The dust up over the wall follows comments last week by Nikki Haley, U.S. ambassador to the United Nations. She said then, “Obviously, I believe that the capital should be in Jerusalem and the [American] embassy should be moved to Jerusalem.” She also said that the Western Wall is part of Israel.
Haley’s statement is controversial, and not only because of the Western Wall. She repeated Trump’s campaign line that the embassy should be moved. Some hardliners criticized Trump for balking on his campaign pledge to move the U.S. embassy in Israel from Tel Aviv to Jerusalem, a hotly-disputed piece of geography.

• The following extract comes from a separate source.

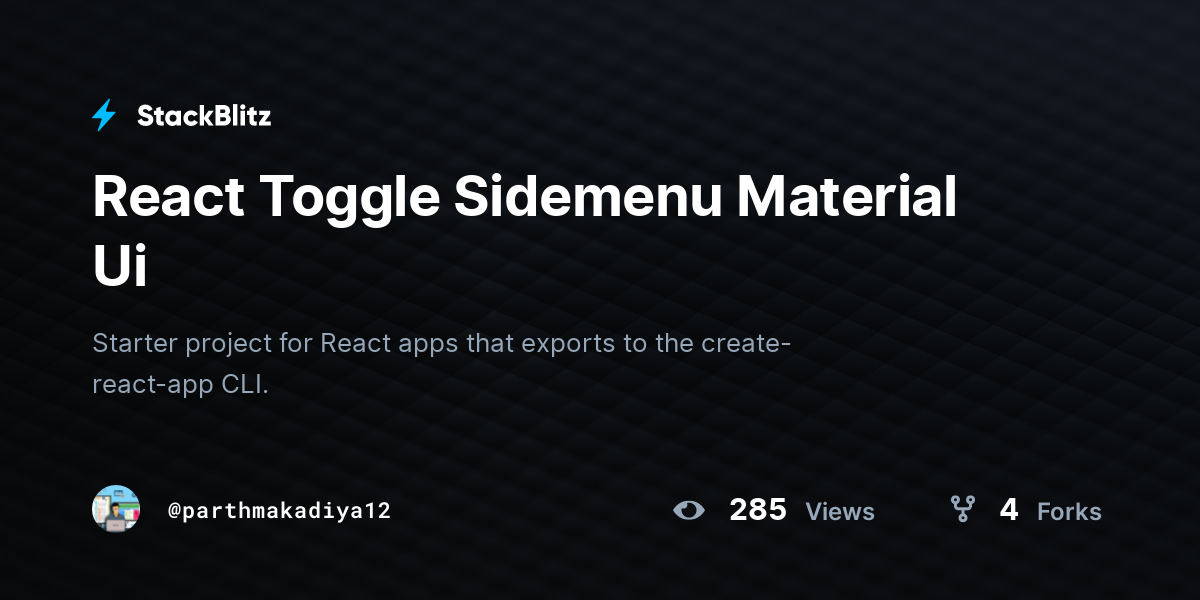The width and height of the screenshot is (1200, 600).
Task: Click the Forks label
Action: tap(1069, 512)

Experts and officials feared the Israel portion of the trip may be the trickiest for Trump as he navigates the perilous Israel-Palestine issue. There are plenty of political landmines for a president to stumble over, particularly one who is known to go off-script. Earlier this year, in a White House press conference with Netanyahu, Trump said “I can live with either” a one- or two-state solution, which, while echoing his campaign, was a marked departure from decades of U.S. policy.

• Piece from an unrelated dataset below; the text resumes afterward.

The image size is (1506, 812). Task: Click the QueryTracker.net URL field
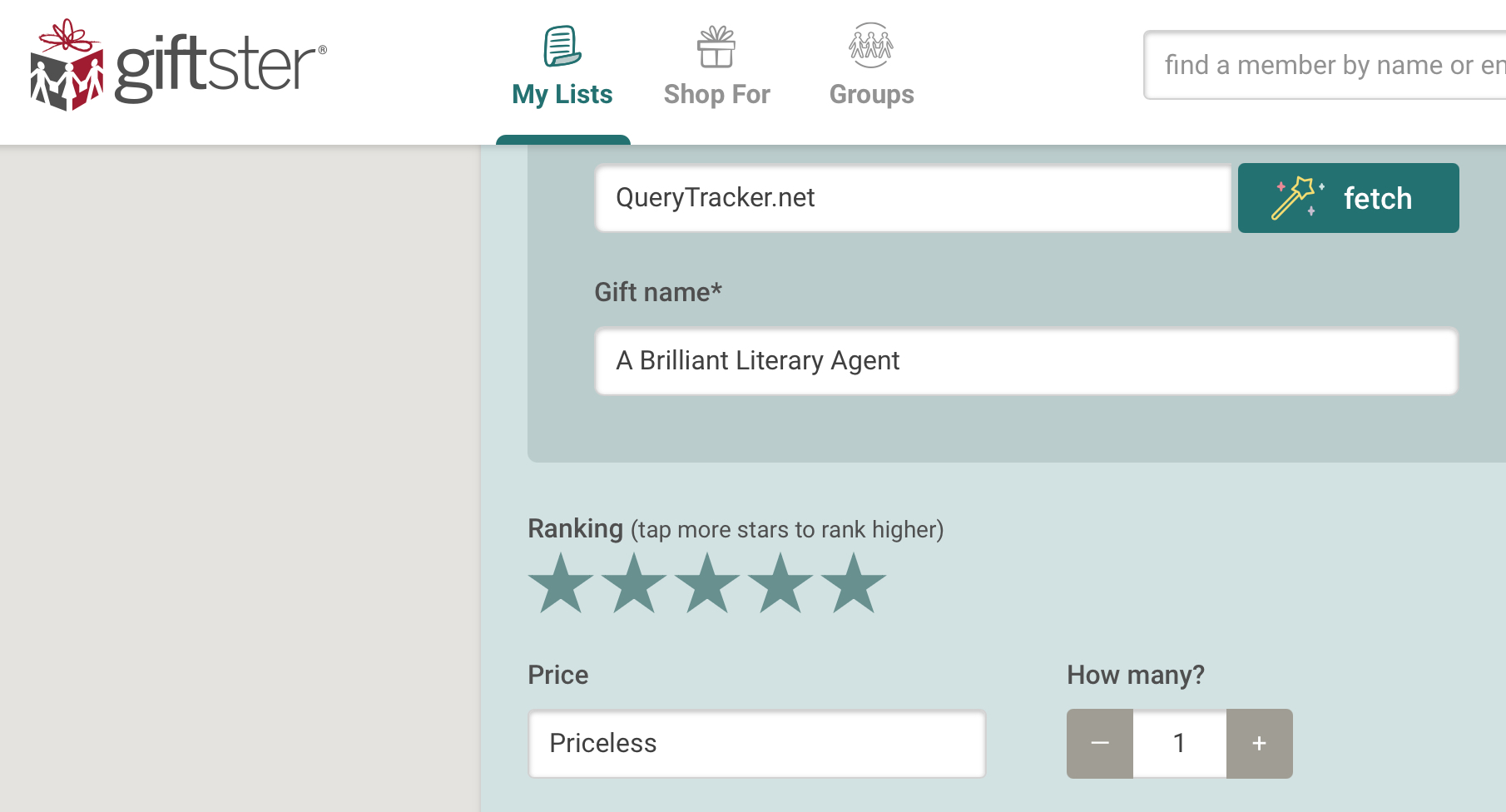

“It doesn’t look like Trump does much homework. That’s problematic the more you get into the real diplomacy,” said Daniel Kurtzer, former U.S. ambassador to Israel and a Middle East expert now with Princeton University. “These are highly nuanced issues. In the minds of Israelis and Palestinians, nuance is what they look for,” he told FP.

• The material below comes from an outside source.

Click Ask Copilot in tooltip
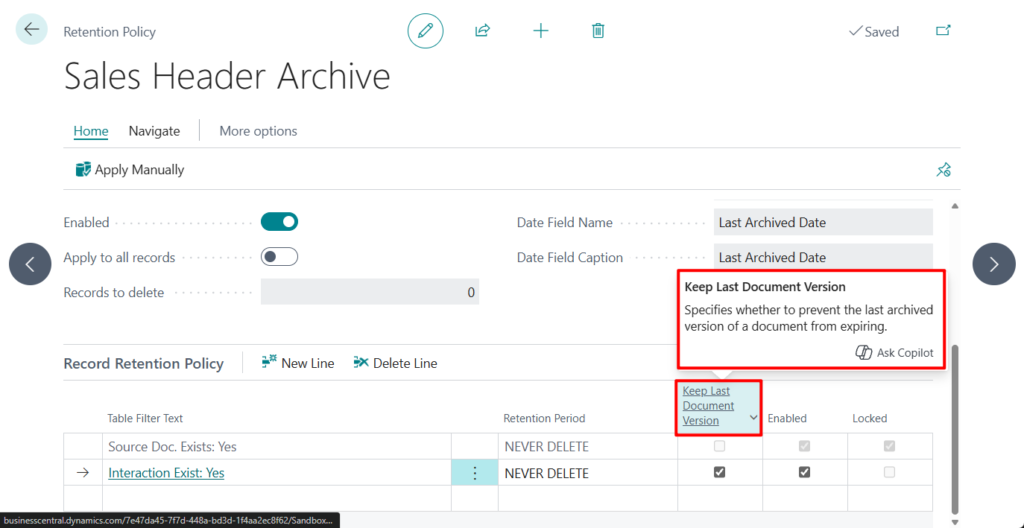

Trump ad libbed less in his joint press conference with Netanyahu. In fact, the two seemed to avoid any major controversies or flare ups — and, of course, any questions: The “press conference” was followed by a photo opportunity, but no back-and-forth with journalists. That follows an appearance over the weekend by Tillerson in Saudi Arabia where the U.S. press was excluded.
In the joint remarks, Netanyahu stressed how welcome Trump and his wife are — “There is no city on Earth where you are more welcome than right here with us in Jerusalem,” the prime minister said — and how much he appreciates Trump’s foreign policy. Netanyahu highlighted in particular Trump’s tough policy on Iran, Syria, and in a not-so-subtle dig at President Barack Obama, the “reassertion of American leadership in the Middle East.”
Trump, for his part, waxed poetic about Israel, which he called, “a land filled with beauty, wonder, and the spirit of God,” and its “unbreakable bond” with the United States. Fresh from Saudi Arabia, Trump spoke to how Arab and Muslim leaders want to work together — perhaps even with Israel — for peace in the region.
“King Salman, he treated us so beautifully and really wants to see great things happen for the world, he really does,” Trump said. Trump thanked the prime minister for his commitment to a peace deal — “I’ve heard it’s one of the toughest deals of all” — and promised to engage in productive discussions, so that it could be realized.
“I’m certain we will have very productive discussions, and we’re going to have very productive discussions, in my opinion, with the leaders of other nations also, and I feel strongly about that,” Trump said, adding, “There’s a lot of love out there.”
Israel was hoping for a reset with Washington after strained ties under Trump’s predecessor. Its relations with Washington are “almost an existential issue, seen as vital to the nation’s well-being and security,” said John Hannah, a senior George W. Bush administration official now with the Foundation for Defense of Democracies, a Washington-based think tank. He told FP Israel will cut Trump a lot of slack for day-to-day stumbles because of his decidedly pro-Israel stance.
“That Israelis now believe that they’ve got a president and a White House who really ‘get it’ when it comes to the main threats facing the Jewish State is a matter of huge relief,” he said.